Apart from the significant results obtained in that important area of ​​the country (in a four-year period 3 investigations delegated by prosecutors and the Court of Auditors, investigations of fraud and irregularities for over 3 billion, seizures of 440 million of illicit profits) for Vicanolo still matter moreover, analyze the characteristics of the underlying investigations, the lessons that can be drawn from them, such as useful and immediately applicable experiences against the foreseeable increase in threats and dangers of illegality: by the importance of using telephone and environmental interceptions, including those carried out with Trojan horses, to checks carried out directly on the spot; from the development of forms of international cooperation, to the modification of the nature of bribes to Public Officials, no longer in cash but in the form of various utilities. 
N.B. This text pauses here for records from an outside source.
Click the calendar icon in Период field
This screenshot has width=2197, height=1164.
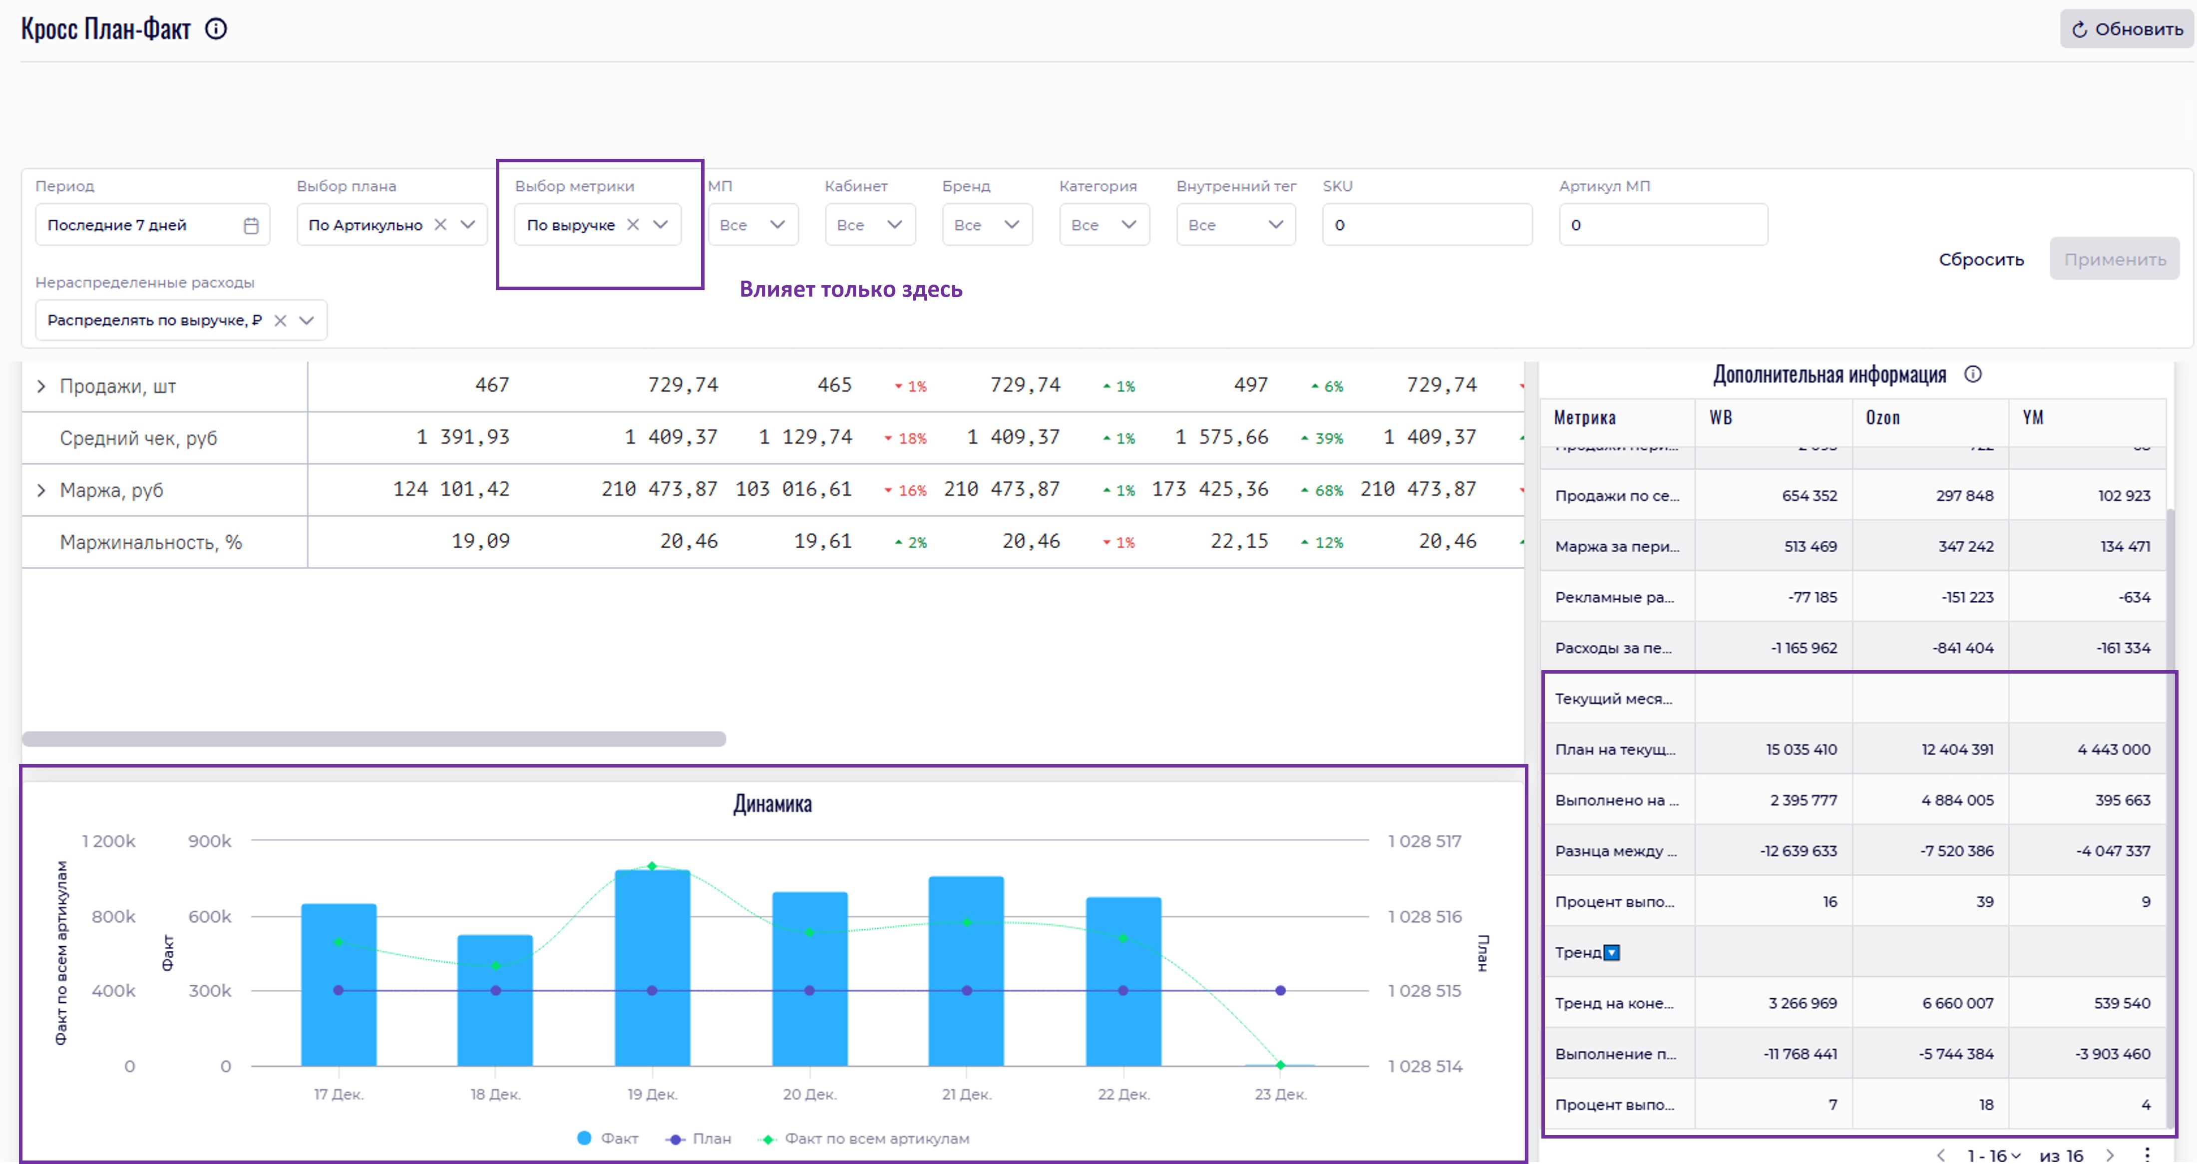[x=251, y=225]
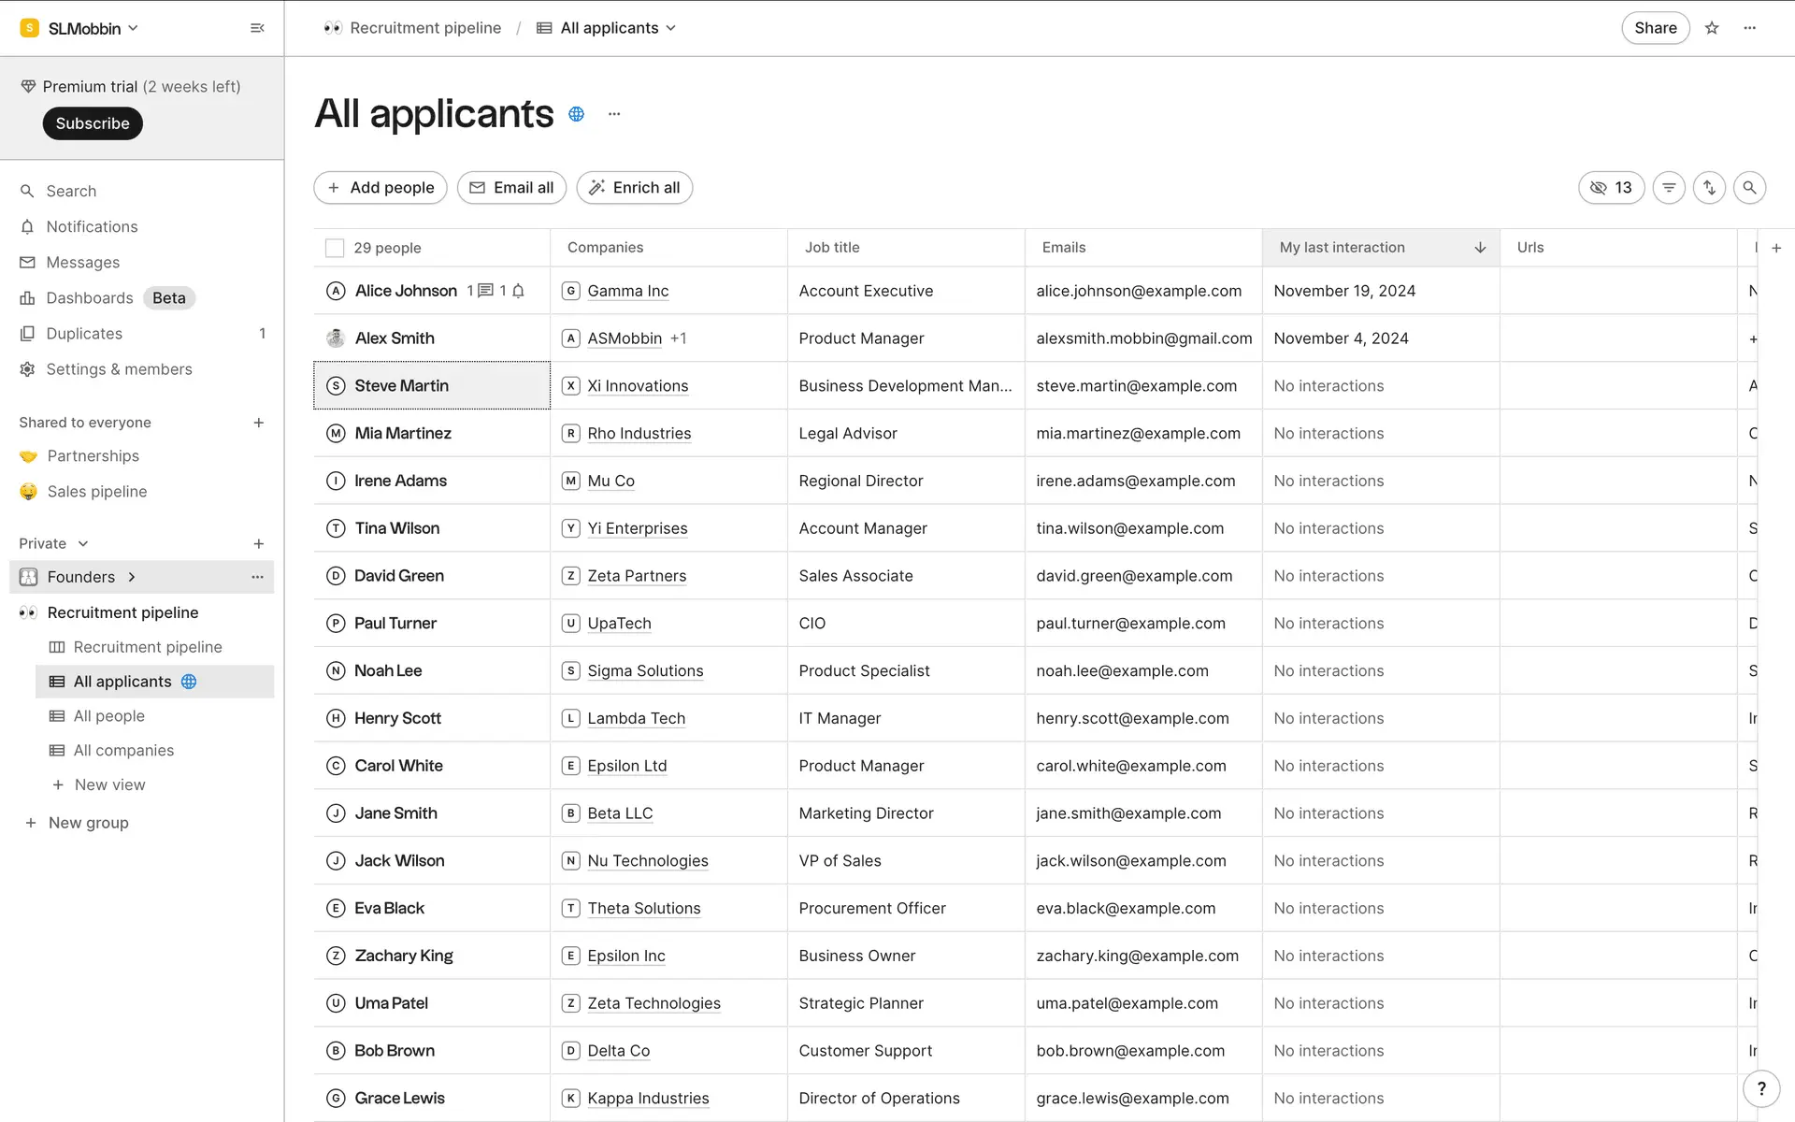Viewport: 1795px width, 1122px height.
Task: Click the Enrich all button
Action: tap(634, 188)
Turning to the business side, the basic question is whether it is really possible to do business in a legal way, without sacrificing the concrete objectives of competitiveness and profitability. That it is not just an attractive utopia he has stated with conviction Nicola Allocca, Governance Director of Acciai Speciali Terni, a company that has personally experienced a radical change of direction in its methods of governance and setting of corporate objectives. While continuing to operate in a logic of business and profit, this company, in fact, according to Allocca, has for some time been inspired by a "visionary disobedience consisting in not being satisfied with managing the risk of corruption, but aiming at its elimination ”. All this translates into a concrete and continuous commitment to monitor data and behaviors that involves each company component, following "a model of company management and operations that is constantly nourished and renewed, while maintaining the principles of integrity, transparency and social responsibility". 

The hope that can be drawn from these statements is that it will not remain an isolated example, but that the world of business and that of public administration will be able, despite the objective difficulties, not occasionally to adhere to the well-defined path Emiliano Di Carlo, Deputy Executive Director of the Master and Full Professor of Business Economics: "orienting the company of any kind to pursue the common good, which means satisfying needs in a context of efficiency". On a concrete level, this translates into "operating with competence and honesty, drawing on certain virtues", such as "the combativeness to mitigate the gap between what one should do and what the company does, wisdom, skill, etc.” A difficult recipe to apply; an unlikely but certainly exciting challenge for those who want to make a legal contribution to concretely aiming for the ambitious goal of a second economic miracle. Good luck Italy!